You might not think that Uber and strippers belong in the same sentence, but all are deeply interested in the great legal question of the sharing economy: who's an independent contractor and who's an employee?
Now a federal appeals court has weighed in with a ruling that strippers are employees. Its reasoning provides an important window into the legal question on which a whole business model depends.
The case arose from a lawsuit brought by exotic dancers working in several Maryland clubs. The dancers weren't paid salaries by the clubs, which insisted that they were independent contractors. Starting in September, 2011, the clubs made the dancers sign an agreement saying that's what they were.
The dancers made their money from tips and from what the court decorously called "performance fees," presumably paid for lap dances. The club also collected what it called a "tip-in" fee from everyone who came into the club, whether dancer or patron.
Written agreements notwithstanding, a group of dancers sued the clubs, saying they were employees and as a result deserved legally mandated minimum wages.
A federal jury found that the dancers were employees and the U.S Court of Appeals for the Fourth Circuit agreed in an opinion by Judge J. Harvie Wilkinson, a Reagan appointee who used to appear regularly on lists of potential conservative Supreme Court nominees.
Wilkinson analyzed the question of employee versus independent contractor under the Federal Labor Standards Act. The test, he said, was one of "economic reality." A court must ask whether the worker is "economically dependent on the business to which he renders service or is," as a matter of economic reality, "in business for himself."
Since courts are bad at making such abstract determinations without guidance, Wilkinson said he would apply a six-part test derived from Fourth Circuit precedent. But ultimately he focused on one factor, namely how much the clubs controlled the dancers.
The opinion pointed out that the clubs set the dancers' schedules, set guidelines for the workplace and set the fees for private dances. Some dancers were coached on their dancing technique. Wilkinson also mentioned that the clubs set their own hours, did their own advertising and sold food and drink. All this, he said, amounted to more control than one would expect from a client of an independent contractor.
What's fascinating about the opinion is that most of the factors that Wilkinson cited could be applied to Uber drivers. Uber doesn't set drivers' schedules. But it lays down detailed rules and guidelines. It sets fees. It advertises.
One takeaway from this case is therefore that courts may be more likely to call gig workers employees than the existing legal tests would suggest. Wilkinson seems to have proceeded intuitively. The dancers worked in clubs and seemed like employees to him.
The second takeaway is that the "economic reality" test, with its focus on dependence, is wildly insufficient to decide real-world cases in today's economy.
Dancers are certainly dependent on the clubs - but are also in business for themselves. Similarly, Uber drivers couldn't find riders without Uber - but are also in business for themselves.
The relationship of dependence also runs in the other direction. There would be no strip clubs without the dancers.
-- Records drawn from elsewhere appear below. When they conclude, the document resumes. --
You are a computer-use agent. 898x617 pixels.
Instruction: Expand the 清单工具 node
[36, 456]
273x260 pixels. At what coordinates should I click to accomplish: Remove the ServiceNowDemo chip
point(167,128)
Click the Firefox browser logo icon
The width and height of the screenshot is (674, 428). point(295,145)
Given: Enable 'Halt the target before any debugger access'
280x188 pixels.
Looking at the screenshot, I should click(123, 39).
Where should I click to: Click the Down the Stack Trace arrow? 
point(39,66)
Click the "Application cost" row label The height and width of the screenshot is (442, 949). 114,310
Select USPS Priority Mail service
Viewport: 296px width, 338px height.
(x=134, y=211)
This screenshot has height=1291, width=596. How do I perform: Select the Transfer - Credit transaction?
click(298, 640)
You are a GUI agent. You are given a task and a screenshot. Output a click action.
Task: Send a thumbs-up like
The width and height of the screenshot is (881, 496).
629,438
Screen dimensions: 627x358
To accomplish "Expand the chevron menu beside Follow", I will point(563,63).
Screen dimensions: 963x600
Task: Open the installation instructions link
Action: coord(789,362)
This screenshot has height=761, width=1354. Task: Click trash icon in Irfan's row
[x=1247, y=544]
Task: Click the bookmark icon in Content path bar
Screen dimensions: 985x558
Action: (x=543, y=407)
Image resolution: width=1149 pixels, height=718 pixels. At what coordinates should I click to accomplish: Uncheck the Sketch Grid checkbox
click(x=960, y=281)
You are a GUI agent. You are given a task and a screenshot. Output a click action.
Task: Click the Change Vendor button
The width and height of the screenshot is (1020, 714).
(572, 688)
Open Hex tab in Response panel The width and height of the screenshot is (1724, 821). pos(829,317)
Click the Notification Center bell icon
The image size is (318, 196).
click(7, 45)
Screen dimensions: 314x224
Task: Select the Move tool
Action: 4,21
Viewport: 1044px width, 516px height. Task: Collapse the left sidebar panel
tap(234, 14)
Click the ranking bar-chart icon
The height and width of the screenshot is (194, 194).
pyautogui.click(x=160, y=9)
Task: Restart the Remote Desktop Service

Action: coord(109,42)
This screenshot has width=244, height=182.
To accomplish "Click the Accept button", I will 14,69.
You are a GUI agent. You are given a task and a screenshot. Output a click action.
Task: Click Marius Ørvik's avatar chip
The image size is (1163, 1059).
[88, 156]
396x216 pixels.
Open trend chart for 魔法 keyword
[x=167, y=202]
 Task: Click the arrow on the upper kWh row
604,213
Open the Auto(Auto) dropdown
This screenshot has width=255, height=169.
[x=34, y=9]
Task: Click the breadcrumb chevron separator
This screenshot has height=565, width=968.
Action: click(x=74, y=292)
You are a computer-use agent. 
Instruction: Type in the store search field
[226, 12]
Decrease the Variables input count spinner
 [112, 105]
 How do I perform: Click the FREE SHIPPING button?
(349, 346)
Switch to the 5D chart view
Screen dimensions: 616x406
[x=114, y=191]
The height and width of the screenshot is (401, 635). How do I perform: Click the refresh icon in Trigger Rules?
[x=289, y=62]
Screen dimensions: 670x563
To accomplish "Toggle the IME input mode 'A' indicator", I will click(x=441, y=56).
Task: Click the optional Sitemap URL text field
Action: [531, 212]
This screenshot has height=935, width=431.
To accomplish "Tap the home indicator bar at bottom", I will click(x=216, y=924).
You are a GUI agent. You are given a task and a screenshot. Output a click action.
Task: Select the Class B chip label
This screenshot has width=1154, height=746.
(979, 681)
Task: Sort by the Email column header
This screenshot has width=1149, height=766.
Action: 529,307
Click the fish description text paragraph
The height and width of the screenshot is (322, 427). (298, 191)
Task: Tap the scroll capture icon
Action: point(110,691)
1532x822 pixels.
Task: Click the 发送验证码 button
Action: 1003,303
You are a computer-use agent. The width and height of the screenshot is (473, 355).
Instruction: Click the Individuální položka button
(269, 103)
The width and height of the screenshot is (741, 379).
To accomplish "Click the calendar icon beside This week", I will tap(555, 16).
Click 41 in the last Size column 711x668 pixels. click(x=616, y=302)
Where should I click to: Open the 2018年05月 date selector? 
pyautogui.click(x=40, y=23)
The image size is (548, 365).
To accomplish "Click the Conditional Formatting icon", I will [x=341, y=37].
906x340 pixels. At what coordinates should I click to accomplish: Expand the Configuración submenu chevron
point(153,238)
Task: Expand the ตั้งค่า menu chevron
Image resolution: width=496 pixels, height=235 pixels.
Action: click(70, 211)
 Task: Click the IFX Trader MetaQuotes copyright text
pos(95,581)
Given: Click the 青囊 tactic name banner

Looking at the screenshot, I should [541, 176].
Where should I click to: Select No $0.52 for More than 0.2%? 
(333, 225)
And there would be no Uber without drivers.
Given the practical facts of interdependence, it's hard to see how "economic reality" can tell us the answers to whether gig workers should be treated as employees. What we need is a new way to analyze what the law requires when it comes to nontraditional forms of employment.
We should be asking, "What benefits should working people have?" If we can answer that question, we can embrace disruptive changes without fearing loss of our social support network. And we can assure that the disruption is economically real and productive, not simply an exploitation of a loophole in employment law.